Pricing Methodology
Transparency is key. Here is exactly how ModelMath calculates costs, where our data comes from, and the math behind our estimates.
Price Data Source
We fetch live pricing from OpenRouter, which aggregates prices from hundreds of AI providers. Prices are refreshed hourly to reflect current market rates.
Intelligence Scores
Model intelligence scores come from Artificial Analysis, an independent benchmarking organization. Their Intelligence Index combines 10 evaluations covering:
- Agents: GDPval-AA (real-world work tasks), τ²-Bench Telecom (tool use)
- Coding: Terminal-Bench Hard, SciCode
- General: Long-context reasoning, knowledge & hallucination, instruction following
- Scientific Reasoning: GPQA Diamond, Humanity's Last Exam, CritPt (physics)
Scores are on a 0-100 scale where higher is better. This composite score provides a holistic view of model capability.
Speed Data
Speed metrics (tokens/second) are also sourced from Artificial Analysis. Their throughput benchmarks measure actual inference speed across different hardware configurations.
Context Caching
Context caching reduces costs by reusing previously processed context. Pricing varies by provider:
- Anthropic: Cache reads receive a 90% discount, but cache writes have a 25% surcharge. See pricing.
- DeepSeek: Fixed rate of $0.14/1M tokens for cache reads. See pricing.
- OpenAI: Cache reads receive a 50% discount. See pricing.
- Google: Cache reads receive a 50% discount. See pricing.
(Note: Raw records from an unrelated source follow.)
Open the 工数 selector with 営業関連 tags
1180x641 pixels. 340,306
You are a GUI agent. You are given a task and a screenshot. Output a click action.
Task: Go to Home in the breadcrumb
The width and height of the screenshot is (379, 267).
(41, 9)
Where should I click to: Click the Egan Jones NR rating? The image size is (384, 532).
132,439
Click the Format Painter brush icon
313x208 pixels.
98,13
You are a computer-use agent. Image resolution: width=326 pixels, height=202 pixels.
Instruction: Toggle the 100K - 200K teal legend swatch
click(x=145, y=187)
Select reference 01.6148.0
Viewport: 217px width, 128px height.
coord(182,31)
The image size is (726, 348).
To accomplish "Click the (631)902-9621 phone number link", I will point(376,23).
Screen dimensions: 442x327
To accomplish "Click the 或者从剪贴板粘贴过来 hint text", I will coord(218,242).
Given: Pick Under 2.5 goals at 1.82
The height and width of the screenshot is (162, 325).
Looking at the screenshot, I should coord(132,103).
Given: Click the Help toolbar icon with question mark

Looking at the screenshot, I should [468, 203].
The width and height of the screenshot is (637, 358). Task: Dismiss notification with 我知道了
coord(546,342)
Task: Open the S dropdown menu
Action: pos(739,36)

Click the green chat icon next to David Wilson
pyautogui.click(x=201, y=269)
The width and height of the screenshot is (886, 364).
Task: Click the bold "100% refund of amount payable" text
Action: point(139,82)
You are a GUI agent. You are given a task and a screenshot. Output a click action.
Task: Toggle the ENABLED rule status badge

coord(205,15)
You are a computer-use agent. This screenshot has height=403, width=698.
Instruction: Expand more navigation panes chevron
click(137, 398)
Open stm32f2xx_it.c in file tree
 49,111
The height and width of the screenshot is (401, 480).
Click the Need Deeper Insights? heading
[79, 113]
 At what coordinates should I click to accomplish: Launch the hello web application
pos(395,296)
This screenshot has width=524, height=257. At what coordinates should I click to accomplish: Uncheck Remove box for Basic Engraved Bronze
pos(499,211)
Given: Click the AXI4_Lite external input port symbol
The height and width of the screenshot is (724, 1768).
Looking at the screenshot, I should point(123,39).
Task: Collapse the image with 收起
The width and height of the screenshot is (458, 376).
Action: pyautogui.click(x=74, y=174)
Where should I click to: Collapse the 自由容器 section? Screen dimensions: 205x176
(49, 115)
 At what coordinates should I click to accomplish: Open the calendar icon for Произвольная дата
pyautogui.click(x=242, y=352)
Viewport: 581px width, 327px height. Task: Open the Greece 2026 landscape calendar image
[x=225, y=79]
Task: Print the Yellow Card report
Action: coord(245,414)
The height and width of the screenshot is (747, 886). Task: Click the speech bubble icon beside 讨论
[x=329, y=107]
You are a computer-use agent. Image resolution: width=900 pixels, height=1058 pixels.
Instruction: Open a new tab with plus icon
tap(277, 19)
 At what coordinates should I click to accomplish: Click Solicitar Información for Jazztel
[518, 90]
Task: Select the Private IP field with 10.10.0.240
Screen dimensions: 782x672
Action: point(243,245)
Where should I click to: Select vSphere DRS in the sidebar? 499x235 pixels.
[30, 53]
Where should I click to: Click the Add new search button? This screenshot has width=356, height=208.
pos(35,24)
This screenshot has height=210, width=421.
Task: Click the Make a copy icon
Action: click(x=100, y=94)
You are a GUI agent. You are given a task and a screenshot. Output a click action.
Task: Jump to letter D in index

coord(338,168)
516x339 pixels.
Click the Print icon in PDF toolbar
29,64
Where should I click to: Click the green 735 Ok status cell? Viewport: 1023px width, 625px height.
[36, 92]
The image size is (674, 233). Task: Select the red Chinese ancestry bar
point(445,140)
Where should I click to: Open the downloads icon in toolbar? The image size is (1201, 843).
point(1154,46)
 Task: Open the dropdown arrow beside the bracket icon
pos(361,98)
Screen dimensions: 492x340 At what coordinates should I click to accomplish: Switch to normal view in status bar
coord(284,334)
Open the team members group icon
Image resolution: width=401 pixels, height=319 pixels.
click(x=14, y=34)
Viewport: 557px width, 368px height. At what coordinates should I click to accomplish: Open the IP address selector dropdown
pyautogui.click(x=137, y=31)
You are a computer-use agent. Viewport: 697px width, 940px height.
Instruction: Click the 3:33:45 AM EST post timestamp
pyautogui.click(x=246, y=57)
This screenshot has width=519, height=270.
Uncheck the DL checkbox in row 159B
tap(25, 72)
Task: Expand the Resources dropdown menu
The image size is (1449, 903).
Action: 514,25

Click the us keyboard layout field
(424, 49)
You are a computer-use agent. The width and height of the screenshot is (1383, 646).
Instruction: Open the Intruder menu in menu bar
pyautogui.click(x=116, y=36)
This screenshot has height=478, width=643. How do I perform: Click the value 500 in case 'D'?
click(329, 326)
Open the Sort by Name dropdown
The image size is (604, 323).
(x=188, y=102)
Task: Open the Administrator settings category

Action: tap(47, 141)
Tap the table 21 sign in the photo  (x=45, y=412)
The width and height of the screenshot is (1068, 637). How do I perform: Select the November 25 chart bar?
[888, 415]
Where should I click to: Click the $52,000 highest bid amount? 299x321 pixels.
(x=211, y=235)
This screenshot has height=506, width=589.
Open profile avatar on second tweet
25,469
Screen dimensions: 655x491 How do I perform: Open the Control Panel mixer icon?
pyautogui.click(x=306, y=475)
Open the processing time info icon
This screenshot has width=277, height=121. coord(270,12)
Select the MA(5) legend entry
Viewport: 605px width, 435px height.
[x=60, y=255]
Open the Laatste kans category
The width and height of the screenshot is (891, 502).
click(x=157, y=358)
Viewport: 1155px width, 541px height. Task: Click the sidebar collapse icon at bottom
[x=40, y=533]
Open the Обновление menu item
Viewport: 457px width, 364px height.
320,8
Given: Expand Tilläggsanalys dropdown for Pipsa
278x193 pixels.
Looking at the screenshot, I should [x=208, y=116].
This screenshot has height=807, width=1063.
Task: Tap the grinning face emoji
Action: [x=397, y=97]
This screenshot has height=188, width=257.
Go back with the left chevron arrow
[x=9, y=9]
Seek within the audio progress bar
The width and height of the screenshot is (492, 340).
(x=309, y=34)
- Others: Default to 50% discount as a fallback estimate.
Calculator Inputs
Input Ratio
The "Input Ratio" slider estimates what percentage of your prompt is static (cacheable) vs. dynamic. A large document context or system prompt is typically static, while the user's question is dynamic.
Tokens/Day
Monthly costs are extrapolated from your daily token estimate assuming consistent usage over 30 days. Real-world usage often varies, so treat this as a baseline projection.